* Auszug *
========
Wer glaubt denn sowas?

 

Ein nackter Mensch liegt rücklings auf einem Steinblock. Vier Priester halten ihn an Armen und Beinen fest, sodass er gestreckt daliegt. Ein fünfter Priester schneidet ihm mit einem Steinmesser den Brustkorb auf, reißt das noch schlagende Herz heraus und hält es der Sonne entgegen. Dieses grausige Ritual haben Azteken des Mexica-Volkes den Überlieferungen zufolge täglich inszeniert. Jährlich sollen 10.000 bis 20.000 Menschenopfer auf diese Weise dem Sonnengott Tonatiuh dargebracht worden sein. Dieser sollte so gestärkt werden, damit auch am jeweils nächsten Tag die Sonne wieder aufgehen möge. Man fürchtete offenbar, die Sonne könne eines Tages nicht am Horizont erscheinen – was den Untergang der Welt bedeuten würde.

Nicht nur bei den Azteken waren Menschenopfer üblich. Die Geschichtsschreibung bezieht sich auf zahlreiche Quellen, die auf Menschenopfer quer durch die Jahrtausende und die Regionen der Welt hinweisen. In China gefundene geöffnete Schädel lassen dortige Menschenopfer bereits vor 350.000 Jahren vermuten. In der europäischen Antike berichteten Römer über Kinderopfer in Phönizien und Karthago. Aber auch den Römern selbst und ebenso den Griechen war es nicht fremd, Menschen zu töten, um sie den Göttern darzureichen. Erst im Jahr 97 v. Chr. verbot ein Beschluss des römischen Senats das Opfern von Menschen. Damit unterschieden sich die Römer dann von den „Barbaren“ wie Germanen, Kelten, Normannen.

Während etwa die Azteken oder die Germanen gefangene Feinde ihren Göttern darboten, die Römer Betrüger und Verbrecher den Göttern überließen, kennt das antike Judentum die Opferung der Erstgeburt von Mensch und Tier. Das Menschenopfer durfte allerdings nicht ausgeführt, sondern musste durch ein Tieropfer ersetzt werden. Überhaupt wurden im Lauf der Zeit menschliche durch tierische Opfer ersetzt. Dies dürfte der Hintergrund der biblischen Erzählung über die gerade noch verhinderte Opferung Isaaks durch seinen Vater Abraham sein (Gen 22).
========
* Aufgabe 1 *
Welche Völker nennt der Text über Menschenopfer als „Barbaren“, von denen sich die Römer nach dem Senatsbeschluss unterschieden? Führen Sie alle auf.
* Aufgabe 2 *
Bitte schreiben Sie den Text über Menschenopfer im Anschluss an seinen letzten Satz weiter.
Die Einträge stammen aus einer anderen Quelle.

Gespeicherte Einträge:
========
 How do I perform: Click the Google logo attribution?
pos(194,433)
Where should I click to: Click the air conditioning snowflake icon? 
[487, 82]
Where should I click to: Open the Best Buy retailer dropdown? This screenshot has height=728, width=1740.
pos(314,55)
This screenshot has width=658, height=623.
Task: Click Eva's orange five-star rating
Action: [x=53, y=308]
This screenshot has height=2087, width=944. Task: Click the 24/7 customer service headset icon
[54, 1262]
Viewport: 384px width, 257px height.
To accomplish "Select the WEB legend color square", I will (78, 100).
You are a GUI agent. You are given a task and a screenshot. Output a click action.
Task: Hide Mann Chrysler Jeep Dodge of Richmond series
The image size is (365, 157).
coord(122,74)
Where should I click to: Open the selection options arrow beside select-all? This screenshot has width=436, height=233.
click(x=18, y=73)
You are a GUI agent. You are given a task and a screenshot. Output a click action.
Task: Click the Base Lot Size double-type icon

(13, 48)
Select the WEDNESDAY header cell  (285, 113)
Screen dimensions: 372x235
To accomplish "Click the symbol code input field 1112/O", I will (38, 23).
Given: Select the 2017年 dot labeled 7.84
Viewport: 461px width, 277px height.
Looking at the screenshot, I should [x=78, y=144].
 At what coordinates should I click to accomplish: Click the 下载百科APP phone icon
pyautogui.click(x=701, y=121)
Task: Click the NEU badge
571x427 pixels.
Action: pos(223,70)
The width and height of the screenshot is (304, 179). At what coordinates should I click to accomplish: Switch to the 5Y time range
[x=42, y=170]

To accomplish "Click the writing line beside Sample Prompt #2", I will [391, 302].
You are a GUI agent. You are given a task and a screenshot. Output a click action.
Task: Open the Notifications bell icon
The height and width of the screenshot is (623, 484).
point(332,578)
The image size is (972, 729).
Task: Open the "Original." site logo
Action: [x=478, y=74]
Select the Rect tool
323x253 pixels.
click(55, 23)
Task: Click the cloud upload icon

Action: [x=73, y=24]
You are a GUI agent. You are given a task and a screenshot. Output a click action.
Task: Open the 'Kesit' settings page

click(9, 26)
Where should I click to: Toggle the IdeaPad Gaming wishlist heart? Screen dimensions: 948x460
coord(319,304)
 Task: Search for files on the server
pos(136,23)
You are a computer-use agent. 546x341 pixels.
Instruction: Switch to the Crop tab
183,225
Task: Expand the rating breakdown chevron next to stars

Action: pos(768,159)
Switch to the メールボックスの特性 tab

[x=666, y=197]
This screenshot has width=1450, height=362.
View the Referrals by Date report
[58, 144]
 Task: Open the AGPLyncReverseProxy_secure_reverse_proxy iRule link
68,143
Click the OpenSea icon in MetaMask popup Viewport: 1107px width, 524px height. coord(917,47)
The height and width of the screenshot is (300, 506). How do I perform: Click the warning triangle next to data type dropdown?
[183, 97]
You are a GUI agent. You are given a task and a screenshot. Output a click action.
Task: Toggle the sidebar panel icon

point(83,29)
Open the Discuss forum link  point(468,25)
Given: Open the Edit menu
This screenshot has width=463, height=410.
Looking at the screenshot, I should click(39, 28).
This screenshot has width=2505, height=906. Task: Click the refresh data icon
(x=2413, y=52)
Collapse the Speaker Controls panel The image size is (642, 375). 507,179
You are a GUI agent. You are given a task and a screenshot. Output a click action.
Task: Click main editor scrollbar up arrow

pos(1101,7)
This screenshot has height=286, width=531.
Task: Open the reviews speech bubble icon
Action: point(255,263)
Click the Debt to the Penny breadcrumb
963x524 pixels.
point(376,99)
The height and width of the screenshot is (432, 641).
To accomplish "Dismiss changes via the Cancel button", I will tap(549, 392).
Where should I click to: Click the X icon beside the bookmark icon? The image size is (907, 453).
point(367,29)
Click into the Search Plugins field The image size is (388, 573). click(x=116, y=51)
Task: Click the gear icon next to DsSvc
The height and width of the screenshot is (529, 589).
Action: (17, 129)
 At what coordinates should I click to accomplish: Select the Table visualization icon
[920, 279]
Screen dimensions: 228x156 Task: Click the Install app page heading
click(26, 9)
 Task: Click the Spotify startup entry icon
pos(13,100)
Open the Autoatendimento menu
========
* Antwort 1 *
Germanen, Kelten, Normannen

* Antwort 2 *
Vermutlich hat die jüdische Religion mit Menschenopfern Schluss gemacht, indem sie die Beschneidung einführte. Die männliche Vorhaut hinzugeben, mag hygienisch zu begründen sein, ist aber wohl auch als symbolisches Opfer zu verstehen: Statt des ganzen Körpers wird ein Teil davon (pars pro toto) geopfert.

Immer geht es darum, einen Gott, eine Göttin, mehrere oder auch alle in der eigenen Glaubenswelt vorkommenden Götter bei guter Laune zu halten. „Ich gebe, damit du gibst“, war die Devise der Römer. Es ging also um einen Handel, wie er unter Menschen üblich war. Man könnte ihn auch als Bestechungsversuch bezeichnen.

Woher aber nahmen Menschen überall in der Welt und zu allen Zeiten die Gewissheit, dass es den jeweiligen „Handelspartner“ überhaupt gab und dass der Bestechungsversuch Aussicht auf Erfolg hatte?

Für den christlichen Glauben ist die Frage schnell beantwortet. Die Christenheit versteht ihre „Heilige Schrift“, die Bibel, als „Gottes Wort“. Gott selbst hat also nach dieser Überzeugung die Grundlagen für den Glauben gelegt. Freilich behaupten auch strenggläubige Christen nicht, Gott habe die Bibel persönlich geschrieben, aber nach verbreiteter Auffassung waren die Verfasser der Texte von Gott, vom Heiligen Geist, inspiriert. Es handelt sich um eine Sammlung von Texten unterschiedlicher Herkunft. Den schriftlich festgehaltenen Berichten, Erzählungen, Psalmen und sonstigen Werken ist eine teilweise sehr lange mündliche Überlieferung vorausgegangen. Daraus sind auch Schriften entstanden, die nicht für wert befunden wurden, in die Bibel aufgenommen zu werden – einige wurden sogar bekämpft und verboten.

In einem langwierigen Prozess wurde festgelegt, welche Texte als mit der kirchlichen Lehre übereinstimmend zu gelten hatten. Allen Schriften wurde unterstellt, vom Geist Gottes inspiriert zu sein. Ob das anerkannt wurde, hing davon ab, welche Glaubensströmung sich durchsetzen konnte. Es war eine Frage der Macht.

Hinsichtlich der Grundlagen (sprich: eines möglichen Wahrheitsgehalts) unterscheidet sich der christliche Glaube nicht von dem der Azteken des Mexica-Volkes.